=== Prompt ===
Copy the rows word for word, starting at the first row and ending with the line that contains "pyautogui.click(x=305, y=591)". Include that line and nothing after it.
________________
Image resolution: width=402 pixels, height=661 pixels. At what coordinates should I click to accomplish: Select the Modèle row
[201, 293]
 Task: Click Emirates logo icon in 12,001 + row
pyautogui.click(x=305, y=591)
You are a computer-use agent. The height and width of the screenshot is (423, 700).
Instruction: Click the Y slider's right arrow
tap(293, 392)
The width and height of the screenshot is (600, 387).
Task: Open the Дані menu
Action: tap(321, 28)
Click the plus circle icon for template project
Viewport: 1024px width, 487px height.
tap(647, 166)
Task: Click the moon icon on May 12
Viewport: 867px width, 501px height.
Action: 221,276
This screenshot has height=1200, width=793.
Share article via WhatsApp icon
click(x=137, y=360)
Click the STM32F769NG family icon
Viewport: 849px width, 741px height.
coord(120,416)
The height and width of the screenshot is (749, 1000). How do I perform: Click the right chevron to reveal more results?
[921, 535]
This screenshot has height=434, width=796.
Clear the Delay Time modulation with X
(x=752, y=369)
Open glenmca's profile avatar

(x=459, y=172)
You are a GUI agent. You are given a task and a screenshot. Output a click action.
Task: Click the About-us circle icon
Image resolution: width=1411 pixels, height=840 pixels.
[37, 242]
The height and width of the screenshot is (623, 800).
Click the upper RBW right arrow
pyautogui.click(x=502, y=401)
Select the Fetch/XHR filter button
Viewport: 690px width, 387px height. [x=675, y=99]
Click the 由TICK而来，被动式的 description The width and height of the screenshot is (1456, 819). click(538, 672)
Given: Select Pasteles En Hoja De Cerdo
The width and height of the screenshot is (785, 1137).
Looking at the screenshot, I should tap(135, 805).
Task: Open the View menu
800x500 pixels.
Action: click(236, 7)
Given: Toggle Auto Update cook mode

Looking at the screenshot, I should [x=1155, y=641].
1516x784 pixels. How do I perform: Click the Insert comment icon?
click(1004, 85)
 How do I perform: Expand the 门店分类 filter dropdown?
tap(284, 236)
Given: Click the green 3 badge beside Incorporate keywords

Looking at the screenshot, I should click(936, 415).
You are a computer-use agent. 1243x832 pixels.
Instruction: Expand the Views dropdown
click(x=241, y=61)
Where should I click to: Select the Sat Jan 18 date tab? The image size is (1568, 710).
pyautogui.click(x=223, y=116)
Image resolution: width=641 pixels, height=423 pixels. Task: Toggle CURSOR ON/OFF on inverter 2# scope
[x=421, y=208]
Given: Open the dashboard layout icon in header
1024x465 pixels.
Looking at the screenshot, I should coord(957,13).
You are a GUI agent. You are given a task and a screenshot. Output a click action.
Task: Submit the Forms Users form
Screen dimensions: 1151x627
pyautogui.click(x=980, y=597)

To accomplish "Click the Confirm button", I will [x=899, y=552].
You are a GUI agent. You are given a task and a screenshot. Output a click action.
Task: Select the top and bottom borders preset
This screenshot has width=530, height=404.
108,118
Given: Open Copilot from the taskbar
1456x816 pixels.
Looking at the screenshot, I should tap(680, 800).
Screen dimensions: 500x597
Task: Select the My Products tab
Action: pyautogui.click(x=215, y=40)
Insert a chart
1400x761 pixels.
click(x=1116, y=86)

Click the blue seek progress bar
________________
=== Written reply ===
Image resolution: width=402 pixels, height=661 pixels. At what coordinates should I click to accomplish: Select the Modèle row
[201, 293]
 Task: Click Emirates logo icon in 12,001 + row
pyautogui.click(x=305, y=591)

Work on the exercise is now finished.